**REQUIREMENT**
Set all the entries down again, unaltered.

Pixel coordinate grounding data:
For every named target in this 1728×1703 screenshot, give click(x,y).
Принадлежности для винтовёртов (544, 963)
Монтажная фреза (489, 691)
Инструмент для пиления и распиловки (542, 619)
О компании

**RESULT OF THIS EXERCISE**
For every named target in this 1728×1703 screenshot, give click(x,y).
Принадлежности для винтовёртов (544, 963)
Монтажная фреза (489, 691)
Инструмент для пиления и распиловки (542, 619)
О компании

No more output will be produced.